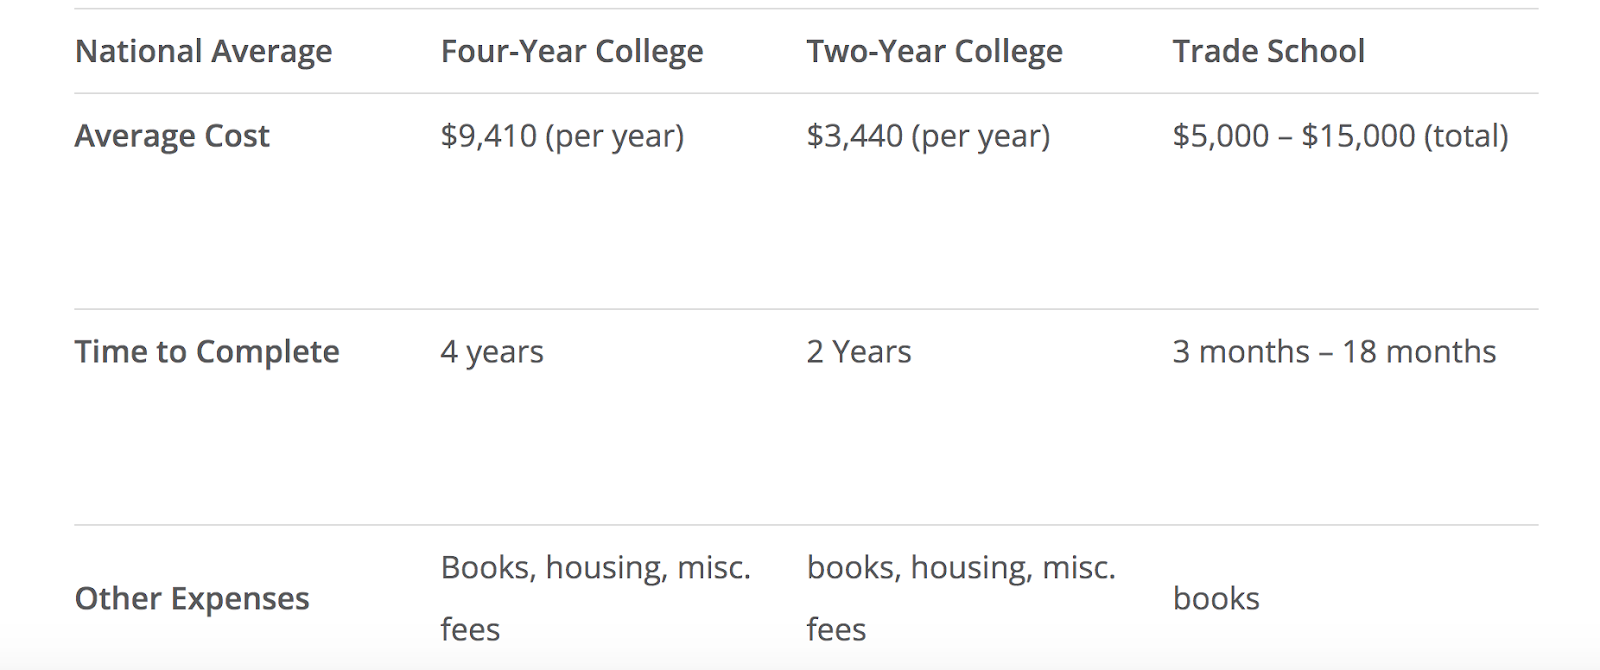Click the 3 months – 18 months cell

pos(1334,352)
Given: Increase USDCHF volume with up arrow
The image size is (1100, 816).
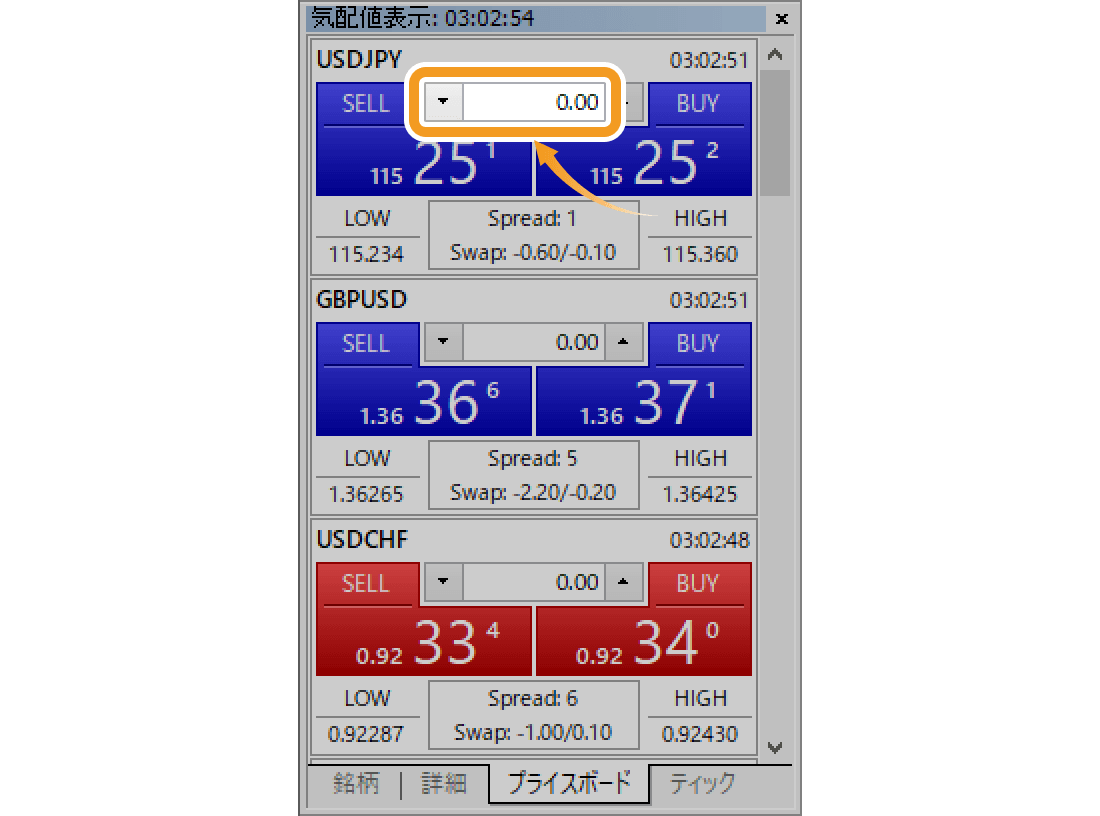Looking at the screenshot, I should (x=624, y=583).
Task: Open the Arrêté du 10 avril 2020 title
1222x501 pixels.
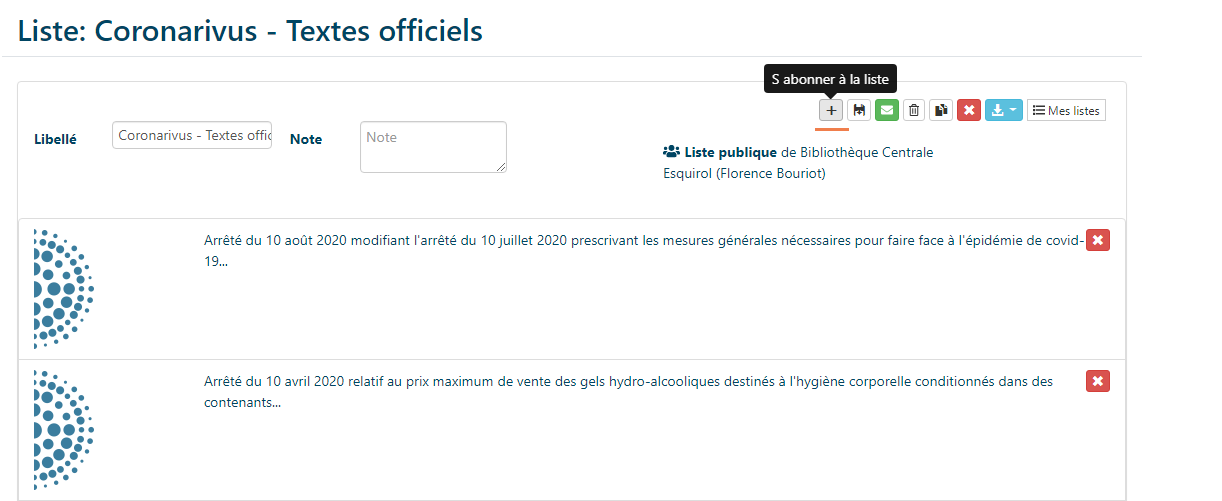Action: coord(628,391)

■ What the task requires ■
Only the lines from the one containing "Given: Increase USDCHF volume with up arrow" through the final line of the data should be given again, exactly and without pictures.

■ Response to the exercise ■
Given: Increase USDCHF volume with up arrow
The image size is (1100, 816).
Looking at the screenshot, I should (x=624, y=583).
Task: Open the Arrêté du 10 avril 2020 title
1222x501 pixels.
Action: coord(628,391)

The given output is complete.